A run of lines
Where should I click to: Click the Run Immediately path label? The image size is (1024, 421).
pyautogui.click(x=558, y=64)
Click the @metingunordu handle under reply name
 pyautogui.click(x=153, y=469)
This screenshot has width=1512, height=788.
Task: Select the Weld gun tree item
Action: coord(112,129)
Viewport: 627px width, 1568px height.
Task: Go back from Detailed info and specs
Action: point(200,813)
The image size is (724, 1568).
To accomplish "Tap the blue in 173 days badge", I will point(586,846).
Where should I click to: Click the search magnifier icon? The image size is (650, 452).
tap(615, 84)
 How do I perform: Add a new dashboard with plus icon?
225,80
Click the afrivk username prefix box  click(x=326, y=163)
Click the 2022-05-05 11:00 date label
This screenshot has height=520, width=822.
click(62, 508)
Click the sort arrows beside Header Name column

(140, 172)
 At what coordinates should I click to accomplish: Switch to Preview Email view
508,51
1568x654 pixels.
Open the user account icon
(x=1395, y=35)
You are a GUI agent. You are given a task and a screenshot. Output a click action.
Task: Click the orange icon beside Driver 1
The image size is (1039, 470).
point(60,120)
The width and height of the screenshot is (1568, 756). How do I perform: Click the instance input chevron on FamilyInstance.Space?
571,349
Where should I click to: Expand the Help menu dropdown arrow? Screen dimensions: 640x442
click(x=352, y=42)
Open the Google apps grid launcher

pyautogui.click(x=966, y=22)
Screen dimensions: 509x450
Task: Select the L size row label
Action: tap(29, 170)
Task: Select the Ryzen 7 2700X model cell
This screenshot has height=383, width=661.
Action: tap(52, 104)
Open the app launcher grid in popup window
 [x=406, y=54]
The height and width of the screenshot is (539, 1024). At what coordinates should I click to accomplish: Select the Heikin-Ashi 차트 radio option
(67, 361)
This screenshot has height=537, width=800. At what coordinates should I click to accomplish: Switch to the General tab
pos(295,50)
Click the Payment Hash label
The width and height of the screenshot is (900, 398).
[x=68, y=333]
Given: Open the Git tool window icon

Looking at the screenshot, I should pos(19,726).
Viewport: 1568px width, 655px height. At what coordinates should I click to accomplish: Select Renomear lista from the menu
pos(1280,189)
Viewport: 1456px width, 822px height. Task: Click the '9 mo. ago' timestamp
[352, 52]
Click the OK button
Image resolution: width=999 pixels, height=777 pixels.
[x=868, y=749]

-- Written request --
Rewrite all of the lines above, swapping "Where should I click to" for "Where do I click to" and leaving everything else unchanged.

-- Full response --
Where do I click to: Click the Run Immediately path label? The image size is (1024, 421).
pyautogui.click(x=558, y=64)
Click the @metingunordu handle under reply name
 pyautogui.click(x=153, y=469)
This screenshot has width=1512, height=788.
Task: Select the Weld gun tree item
Action: coord(112,129)
Viewport: 627px width, 1568px height.
Task: Go back from Detailed info and specs
Action: point(200,813)
The image size is (724, 1568).
To accomplish "Tap the blue in 173 days badge", I will point(586,846).
Where do I click to: Click the search magnifier icon? The image size is (650, 452).
tap(615, 84)
 How do I perform: Add a new dashboard with plus icon?
225,80
Click the afrivk username prefix box  click(x=326, y=163)
Click the 2022-05-05 11:00 date label
This screenshot has height=520, width=822.
click(62, 508)
Click the sort arrows beside Header Name column

(140, 172)
 At what coordinates should I click to accomplish: Switch to Preview Email view
508,51
1568x654 pixels.
Open the user account icon
(x=1395, y=35)
You are a GUI agent. You are given a task and a screenshot. Output a click action.
Task: Click the orange icon beside Driver 1
The image size is (1039, 470).
point(60,120)
The width and height of the screenshot is (1568, 756). How do I perform: Click the instance input chevron on FamilyInstance.Space?
571,349
Where do I click to: Expand the Help menu dropdown arrow? Screen dimensions: 640x442
click(x=352, y=42)
Open the Google apps grid launcher

pyautogui.click(x=966, y=22)
Screen dimensions: 509x450
Task: Select the L size row label
Action: tap(29, 170)
Task: Select the Ryzen 7 2700X model cell
This screenshot has height=383, width=661.
Action: tap(52, 104)
Open the app launcher grid in popup window
 [x=406, y=54]
The height and width of the screenshot is (539, 1024). At what coordinates should I click to accomplish: Select the Heikin-Ashi 차트 radio option
(67, 361)
This screenshot has height=537, width=800. At what coordinates should I click to accomplish: Switch to the General tab
pos(295,50)
Click the Payment Hash label
The width and height of the screenshot is (900, 398).
[x=68, y=333]
Given: Open the Git tool window icon

Looking at the screenshot, I should pos(19,726).
Viewport: 1568px width, 655px height. At what coordinates should I click to accomplish: Select Renomear lista from the menu
pos(1280,189)
Viewport: 1456px width, 822px height. Task: Click the '9 mo. ago' timestamp
[352, 52]
Click the OK button
Image resolution: width=999 pixels, height=777 pixels.
[x=868, y=749]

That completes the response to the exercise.